Stored data:
☆ ☆ ☆ ☆

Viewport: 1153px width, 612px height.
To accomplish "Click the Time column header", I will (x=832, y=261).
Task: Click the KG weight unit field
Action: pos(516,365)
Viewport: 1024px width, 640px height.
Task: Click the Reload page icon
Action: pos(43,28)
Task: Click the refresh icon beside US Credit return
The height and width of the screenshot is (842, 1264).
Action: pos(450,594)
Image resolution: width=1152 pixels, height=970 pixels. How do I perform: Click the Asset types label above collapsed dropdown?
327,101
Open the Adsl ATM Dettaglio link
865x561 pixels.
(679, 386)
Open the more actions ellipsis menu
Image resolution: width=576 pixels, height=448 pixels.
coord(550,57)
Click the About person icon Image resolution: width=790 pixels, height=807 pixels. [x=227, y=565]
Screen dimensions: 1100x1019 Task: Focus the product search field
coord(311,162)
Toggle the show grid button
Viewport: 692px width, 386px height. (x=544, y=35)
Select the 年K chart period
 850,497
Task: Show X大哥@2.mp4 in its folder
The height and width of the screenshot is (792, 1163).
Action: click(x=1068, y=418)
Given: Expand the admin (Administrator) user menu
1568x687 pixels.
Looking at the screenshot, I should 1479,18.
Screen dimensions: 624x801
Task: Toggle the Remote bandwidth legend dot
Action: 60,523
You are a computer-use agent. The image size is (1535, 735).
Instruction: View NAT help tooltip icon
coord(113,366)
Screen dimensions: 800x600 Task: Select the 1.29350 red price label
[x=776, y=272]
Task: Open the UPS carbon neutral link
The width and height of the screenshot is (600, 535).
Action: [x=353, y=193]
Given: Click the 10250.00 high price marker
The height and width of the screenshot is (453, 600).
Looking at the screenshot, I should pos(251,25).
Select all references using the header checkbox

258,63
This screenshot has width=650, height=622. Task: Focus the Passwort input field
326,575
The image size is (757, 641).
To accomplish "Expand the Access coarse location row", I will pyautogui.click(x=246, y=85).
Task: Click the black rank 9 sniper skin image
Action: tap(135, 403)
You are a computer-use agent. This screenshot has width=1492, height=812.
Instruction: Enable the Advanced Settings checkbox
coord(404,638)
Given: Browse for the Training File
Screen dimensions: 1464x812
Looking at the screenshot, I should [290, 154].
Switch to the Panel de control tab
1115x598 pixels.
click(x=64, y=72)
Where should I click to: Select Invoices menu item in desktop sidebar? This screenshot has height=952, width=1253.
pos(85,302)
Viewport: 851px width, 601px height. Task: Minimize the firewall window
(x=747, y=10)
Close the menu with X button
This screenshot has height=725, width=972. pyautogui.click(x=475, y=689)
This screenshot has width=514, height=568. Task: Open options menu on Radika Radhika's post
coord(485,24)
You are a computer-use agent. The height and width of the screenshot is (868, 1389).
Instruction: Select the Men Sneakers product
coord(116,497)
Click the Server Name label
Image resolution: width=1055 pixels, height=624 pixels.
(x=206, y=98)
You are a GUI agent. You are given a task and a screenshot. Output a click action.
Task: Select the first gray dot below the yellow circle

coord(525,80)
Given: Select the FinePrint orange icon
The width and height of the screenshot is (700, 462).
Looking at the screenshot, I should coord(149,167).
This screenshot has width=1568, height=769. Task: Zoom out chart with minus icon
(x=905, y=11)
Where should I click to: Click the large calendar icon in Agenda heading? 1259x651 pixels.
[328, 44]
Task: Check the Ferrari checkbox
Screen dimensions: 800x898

☆ ☆ ☆ ☆

▶ **Exercise description**
Each line of the data must be set down again as it is.

▶ **Output of the exercise**
Viewport: 1153px width, 612px height.
To accomplish "Click the Time column header", I will (x=832, y=261).
Task: Click the KG weight unit field
Action: pos(516,365)
Viewport: 1024px width, 640px height.
Task: Click the Reload page icon
Action: pos(43,28)
Task: Click the refresh icon beside US Credit return
The height and width of the screenshot is (842, 1264).
Action: pos(450,594)
Image resolution: width=1152 pixels, height=970 pixels. How do I perform: Click the Asset types label above collapsed dropdown?
327,101
Open the Adsl ATM Dettaglio link
865x561 pixels.
(679, 386)
Open the more actions ellipsis menu
Image resolution: width=576 pixels, height=448 pixels.
coord(550,57)
Click the About person icon Image resolution: width=790 pixels, height=807 pixels. [x=227, y=565]
Screen dimensions: 1100x1019 Task: Focus the product search field
coord(311,162)
Toggle the show grid button
Viewport: 692px width, 386px height. (x=544, y=35)
Select the 年K chart period
 850,497
Task: Show X大哥@2.mp4 in its folder
The height and width of the screenshot is (792, 1163).
Action: click(x=1068, y=418)
Given: Expand the admin (Administrator) user menu
1568x687 pixels.
Looking at the screenshot, I should 1479,18.
Screen dimensions: 624x801
Task: Toggle the Remote bandwidth legend dot
Action: 60,523
You are a computer-use agent. The image size is (1535, 735).
Instruction: View NAT help tooltip icon
coord(113,366)
Screen dimensions: 800x600 Task: Select the 1.29350 red price label
[x=776, y=272]
Task: Open the UPS carbon neutral link
The width and height of the screenshot is (600, 535).
Action: [x=353, y=193]
Given: Click the 10250.00 high price marker
The height and width of the screenshot is (453, 600).
Looking at the screenshot, I should pos(251,25).
Select all references using the header checkbox

258,63
This screenshot has width=650, height=622. Task: Focus the Passwort input field
326,575
The image size is (757, 641).
To accomplish "Expand the Access coarse location row", I will pyautogui.click(x=246, y=85).
Task: Click the black rank 9 sniper skin image
Action: tap(135, 403)
You are a computer-use agent. This screenshot has width=1492, height=812.
Instruction: Enable the Advanced Settings checkbox
coord(404,638)
Given: Browse for the Training File
Screen dimensions: 1464x812
Looking at the screenshot, I should [290, 154].
Switch to the Panel de control tab
1115x598 pixels.
click(x=64, y=72)
Where should I click to: Select Invoices menu item in desktop sidebar? This screenshot has height=952, width=1253.
pos(85,302)
Viewport: 851px width, 601px height. Task: Minimize the firewall window
(x=747, y=10)
Close the menu with X button
This screenshot has height=725, width=972. pyautogui.click(x=475, y=689)
This screenshot has width=514, height=568. Task: Open options menu on Radika Radhika's post
coord(485,24)
You are a computer-use agent. The height and width of the screenshot is (868, 1389).
Instruction: Select the Men Sneakers product
coord(116,497)
Click the Server Name label
Image resolution: width=1055 pixels, height=624 pixels.
(x=206, y=98)
You are a GUI agent. You are given a task and a screenshot. Output a click action.
Task: Select the first gray dot below the yellow circle

coord(525,80)
Given: Select the FinePrint orange icon
The width and height of the screenshot is (700, 462).
Looking at the screenshot, I should coord(149,167).
This screenshot has width=1568, height=769. Task: Zoom out chart with minus icon
(x=905, y=11)
Where should I click to: Click the large calendar icon in Agenda heading? 1259x651 pixels.
[328, 44]
Task: Check the Ferrari checkbox
Screen dimensions: 800x898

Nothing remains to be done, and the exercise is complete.